In addition to the rebalance of employees in relation to the discontinuation of a product line as described above, the Company rebalanced its workforce by 89 employees during 2005. The reduction impacted several employee groups. Employee severance costs of $4,005 included severance benefits, notice pay and outplacement services. The total rebalance charge represents the aggregate of numerous unrelated rebalance plans, none of which was individually material to the Company’s financial position or results of operations. Termination benefits were communicated to the affected employees prior to the end of the quarter in which the charge was recorded. Approximately half of these costs were paid during 2005, while the remainder of these costs will be paid in the first half of 2006. There have been no significant modifications to the amount of these charges.

The Company recorded excess leased facility costs of $1,734 in 2005, including $936 in non-cancelable lease payments, net of sublease income, related to the abandonment of excess leased facility space in Europe in connection with the discontinuation of a product line, as described above. Non-cancelable lease payments on this excess leased facility space will be paid over eleven years. In addition, the Company recorded costs of $642 for non-cancelable lease payments, net of sublease income, related to the abandonment of excess leased facility space in North America. Non-cancelable lease payments on excess leased facility space in North America will be paid over four years. In addition, the Company recorded $156 in costs related to the restoration of an abandoned facility in Europe.

In addition, during 2005 the Company recorded a benefit to special charges of $550 due to the reversal of previously recorded non-cancelable lease payments related to an abandoned facility in North America which has been sublet at a higher rate than the previously expected sublease income. Other costs of $234 include legal costs incurred to sever any ongoing obligation related to a defined benefit pension plan acquired in connection with an acquisition in 1999, terminated acquisitions costs, and other costs incurred to restructure the organization.

During 2004, the Company recorded special charges of $9,213. The charges primarily consisted of costs incurred for employee terminations and excess leased facility costs.

_Source material_:

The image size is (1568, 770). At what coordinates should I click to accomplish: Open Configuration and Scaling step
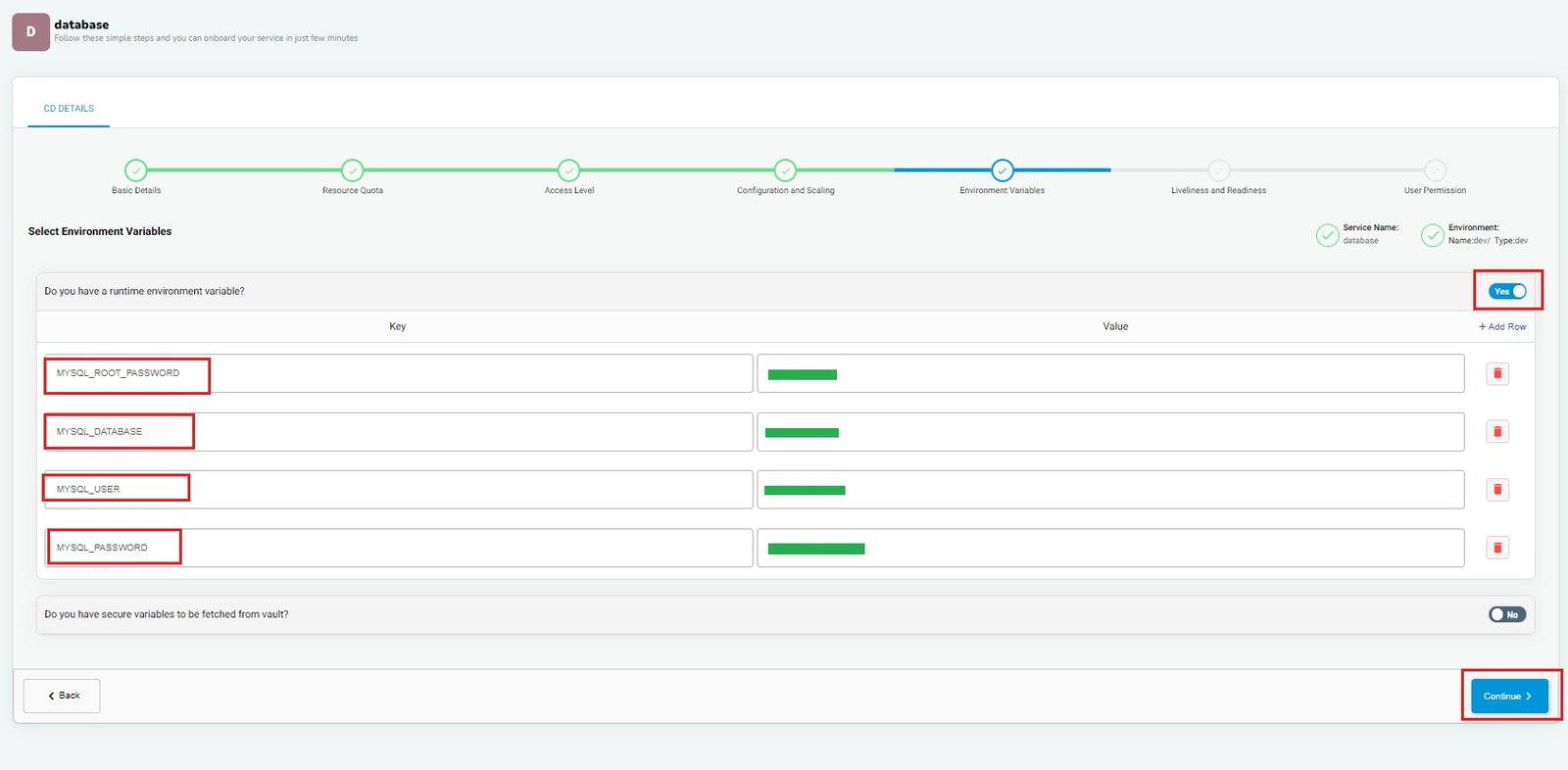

_Stated exercise_: Rewrite the paragraph of the excerpt on special charges that begins "The Company recorded excess leased facility costs" as a short bulleted list that keeps its main figures. Work only from the excerpt on special charges.

_Result for this exercise_:
- Total excess leased facility costs in 2005: $1,734
- Europe: $936 in non-cancelable lease payments, net of sublease income, for abandoned excess space tied to the discontinued product line, paid over eleven years
- North America: $642 in non-cancelable lease payments, net of sublease income, for abandoned excess space, paid over four years
- Europe: $156 to restore an abandoned facility